■ Activity: Copy every entry below exactly, and keep out the pictures.

[Stored entries]
=-=-=-=-=

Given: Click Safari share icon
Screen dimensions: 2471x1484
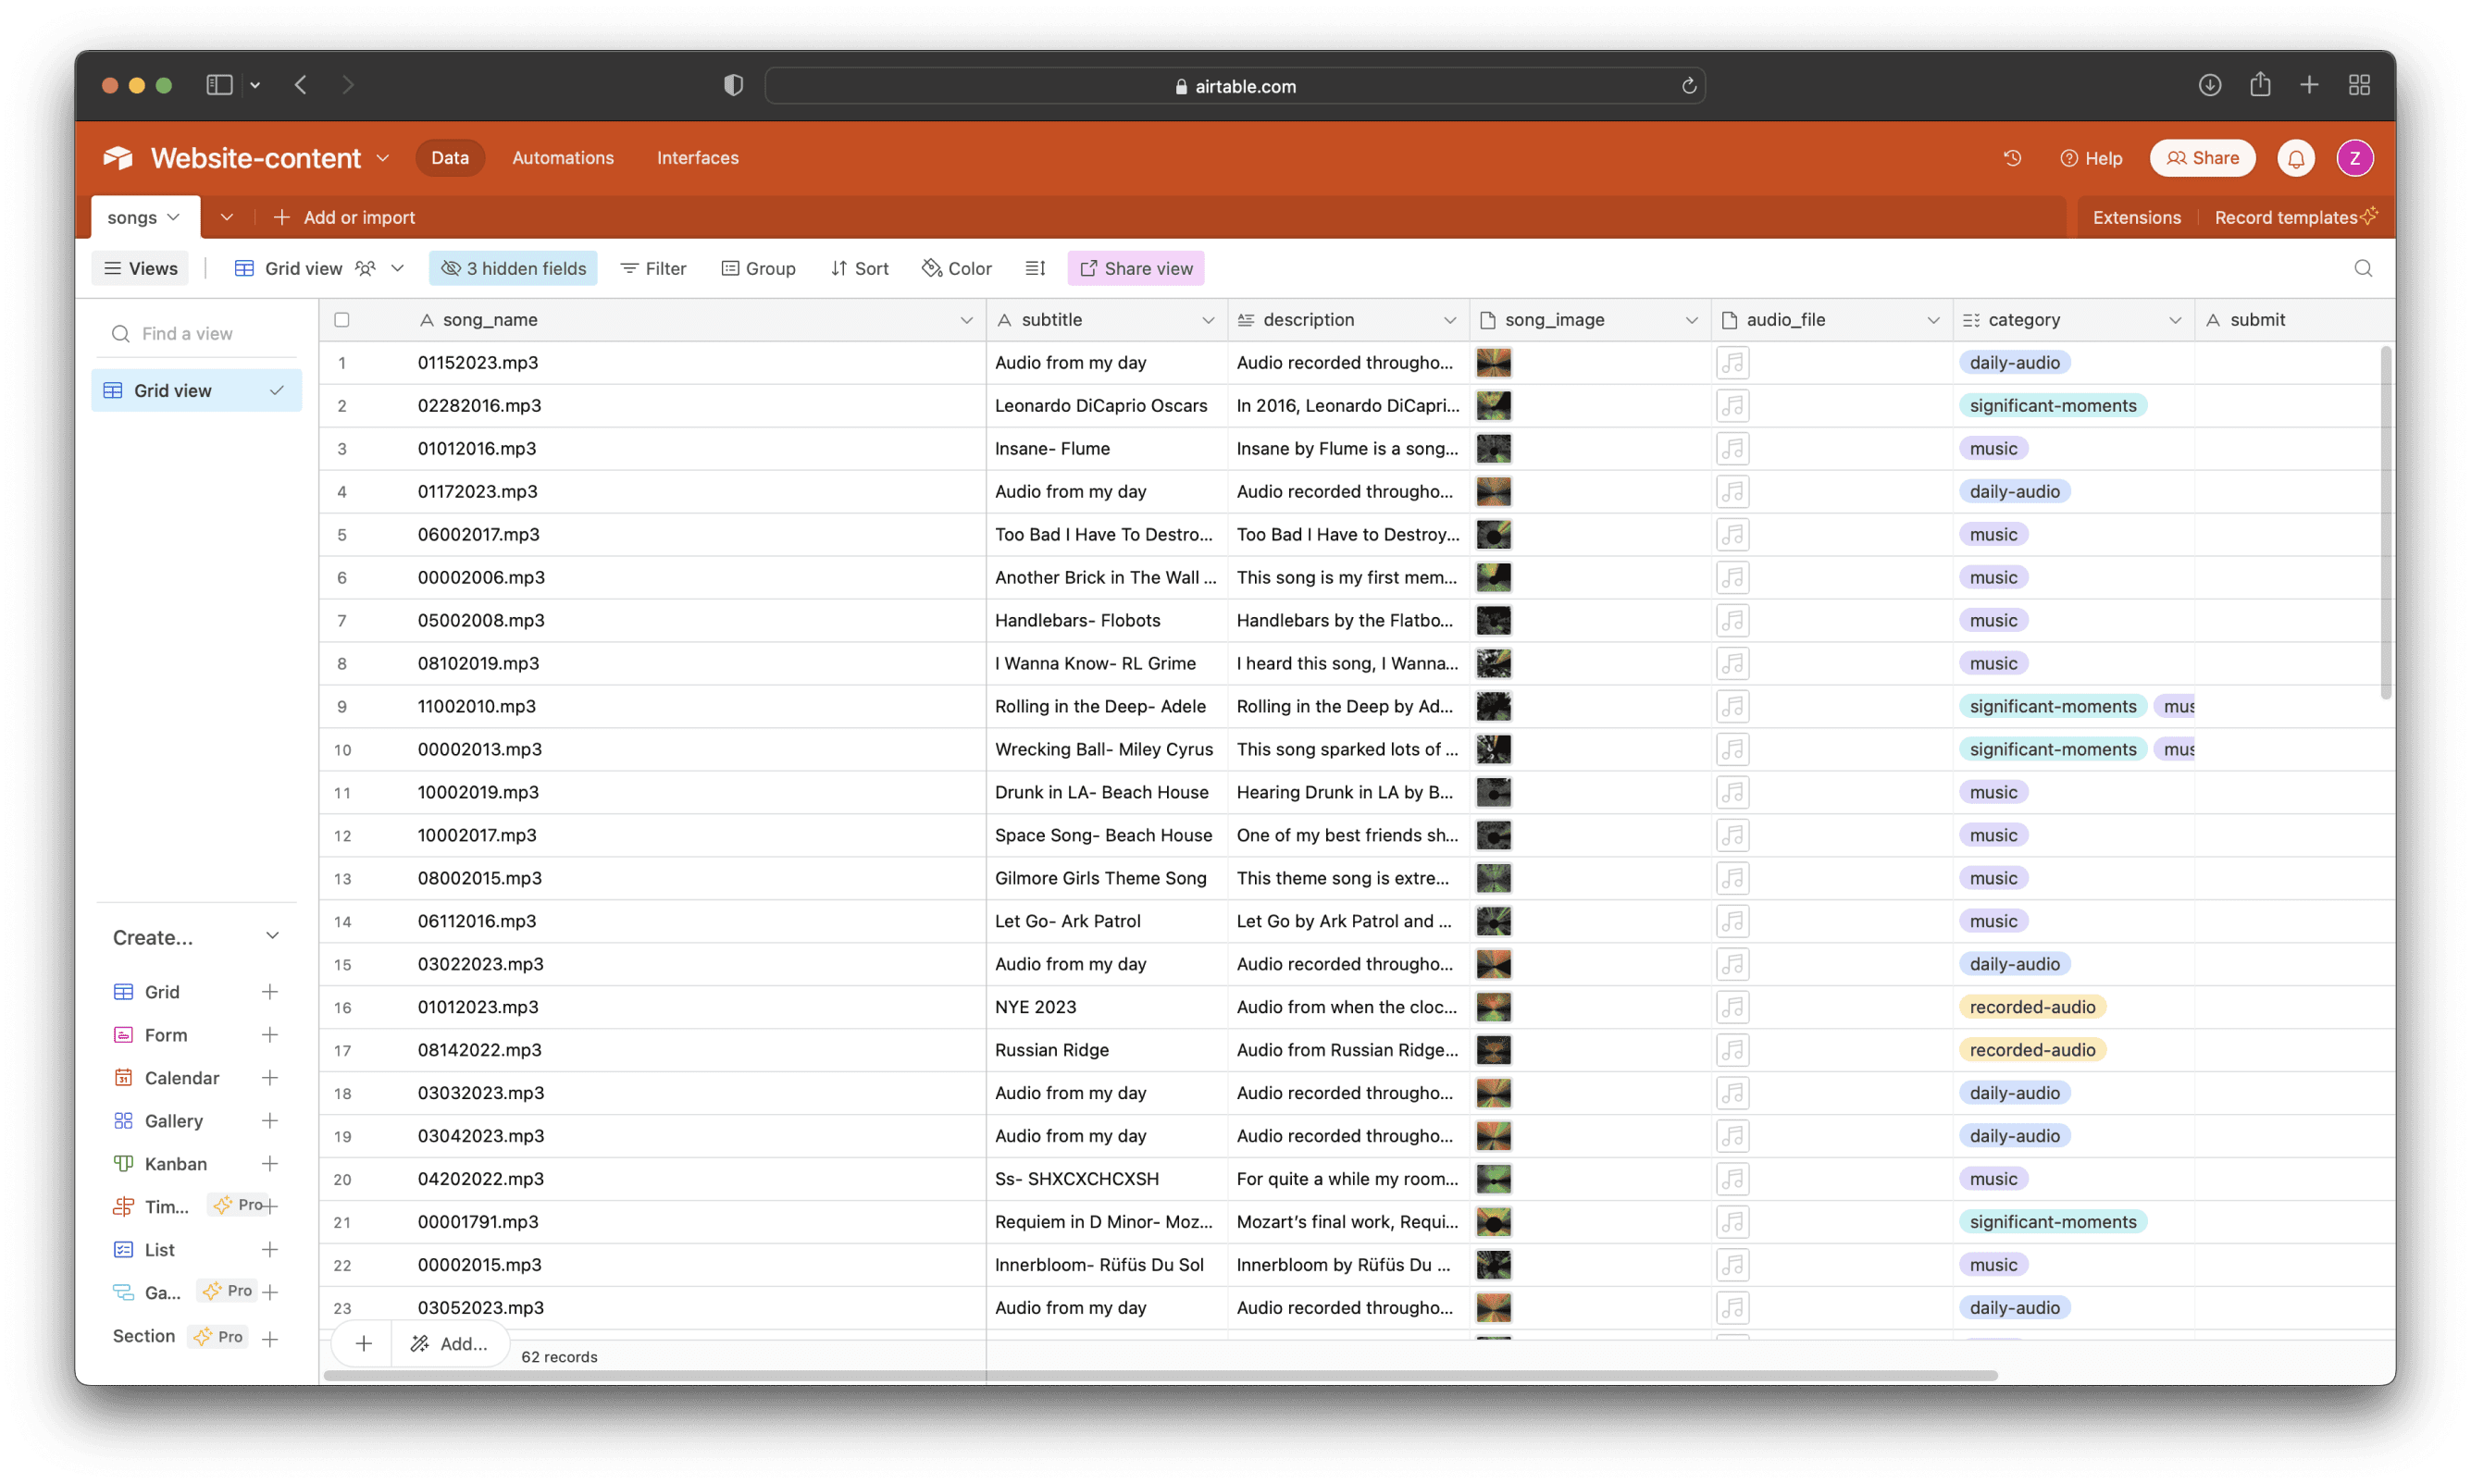Looking at the screenshot, I should coord(2260,85).
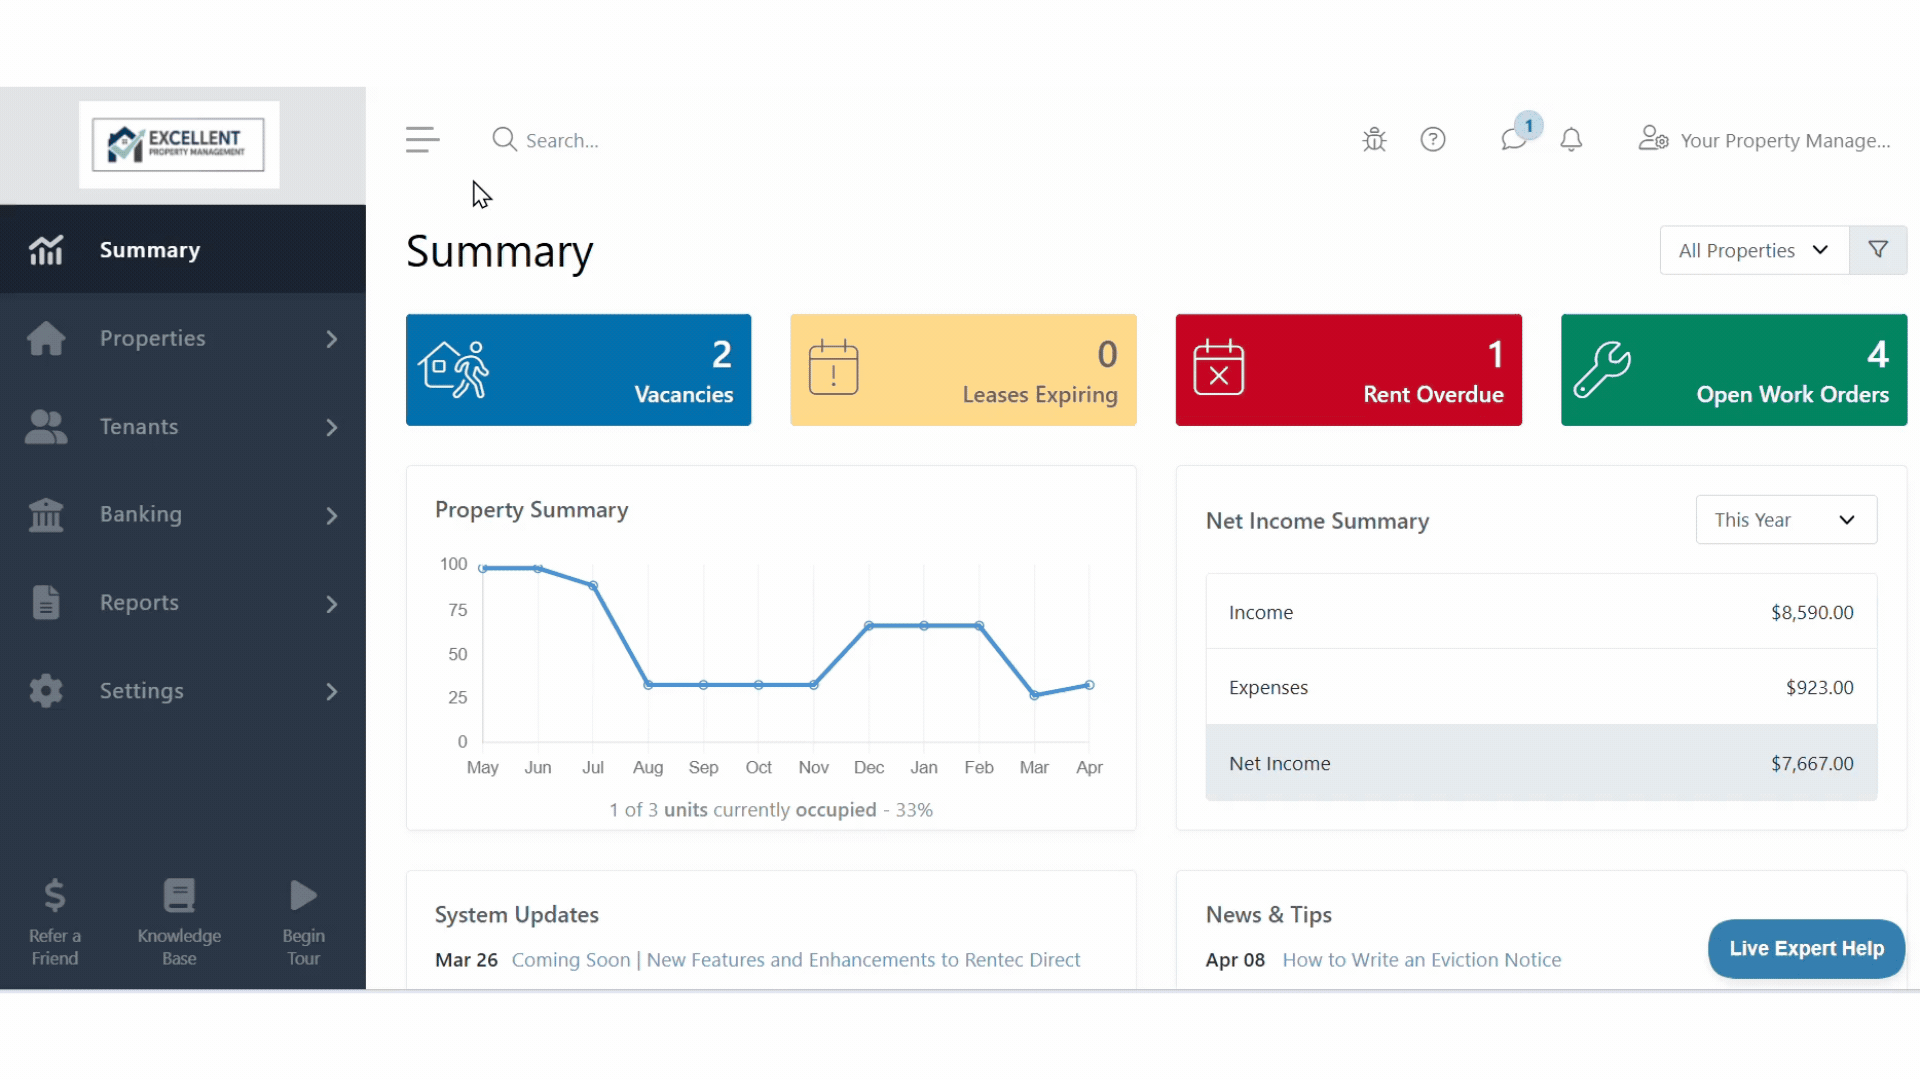The width and height of the screenshot is (1920, 1080).
Task: Expand the Properties sidebar menu
Action: point(183,338)
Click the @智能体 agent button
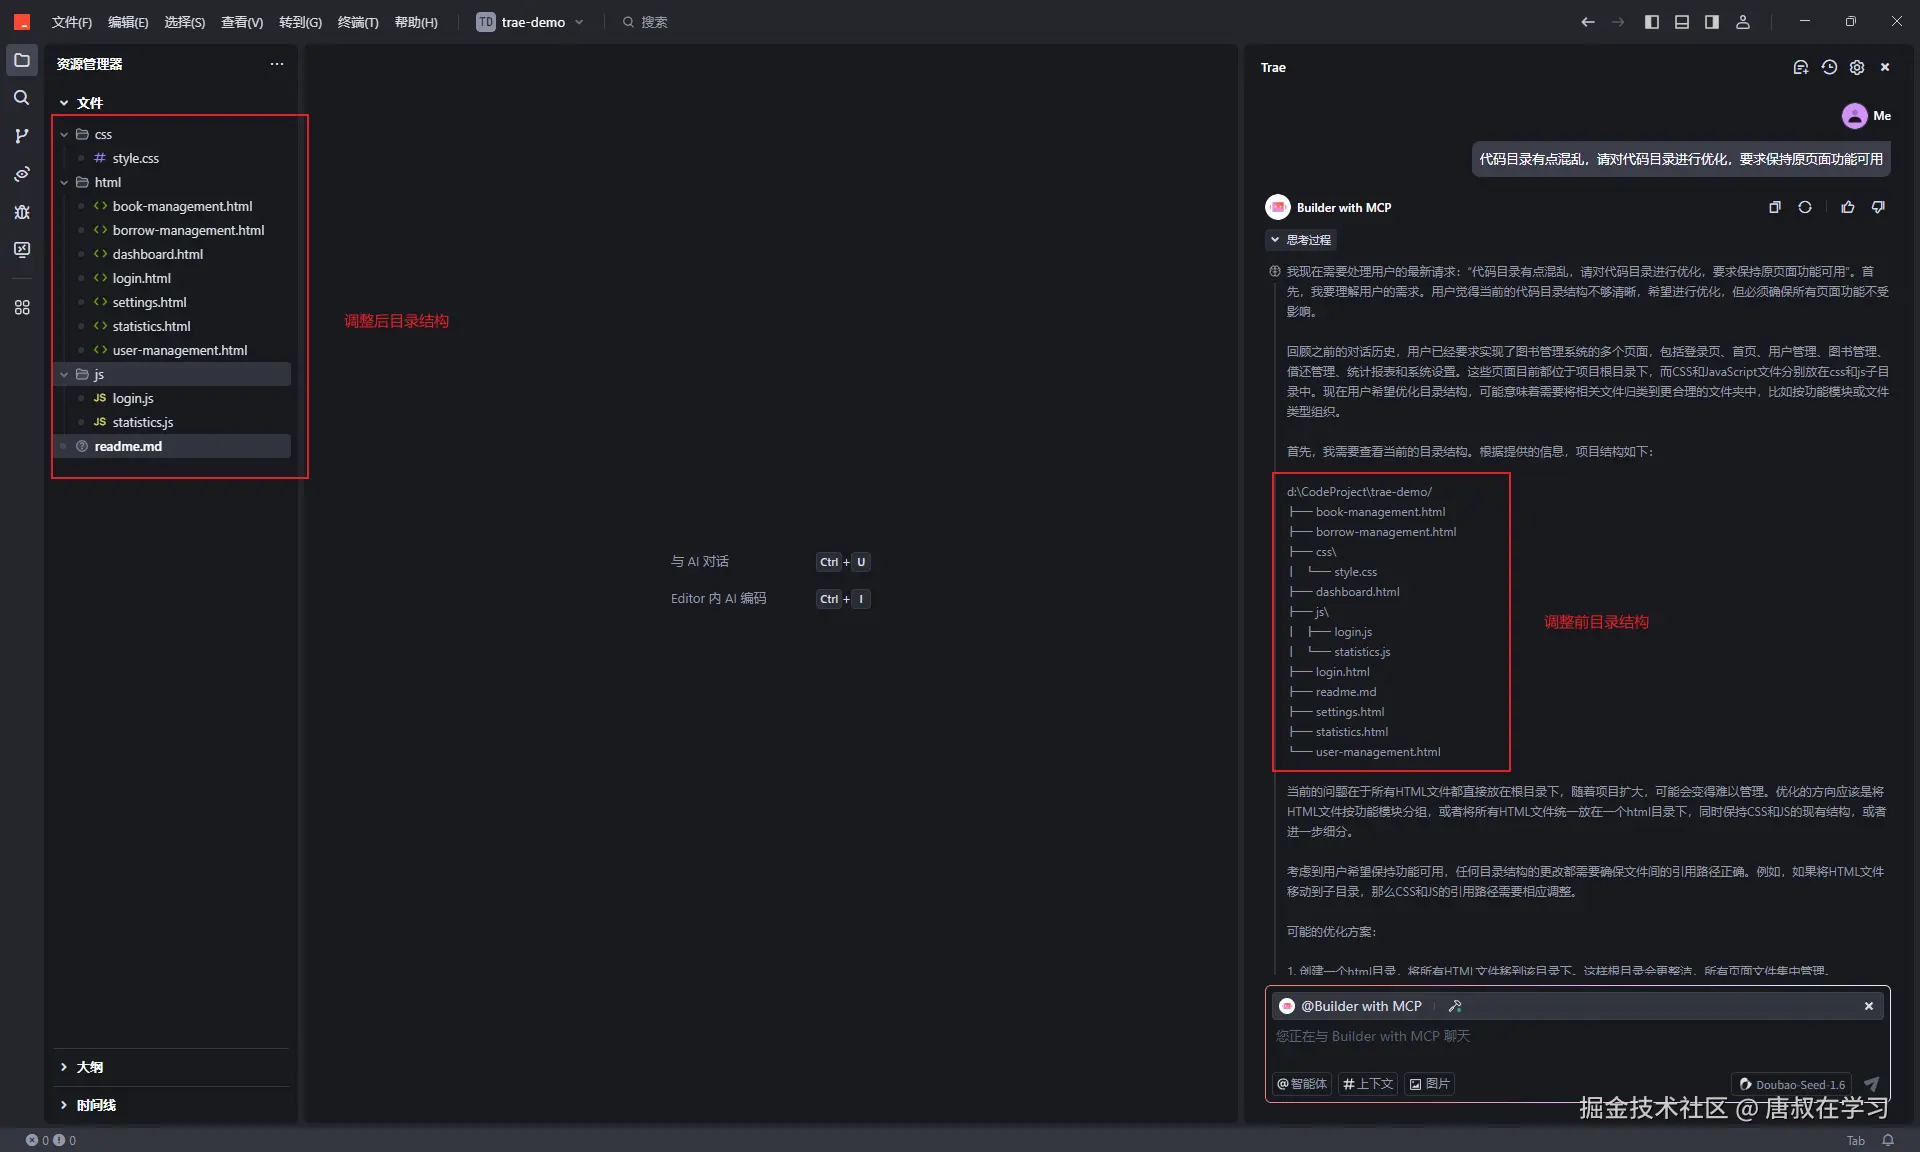Image resolution: width=1920 pixels, height=1152 pixels. coord(1302,1084)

=-=-=-=-=

■ Problem solution:
Given: Click Safari share icon
Screen dimensions: 2471x1484
Looking at the screenshot, I should coord(2260,85).
The width and height of the screenshot is (1920, 1080).
Task: Expand the Properties sidebar menu
Action: point(183,338)
Click the @智能体 agent button
Image resolution: width=1920 pixels, height=1152 pixels. coord(1302,1084)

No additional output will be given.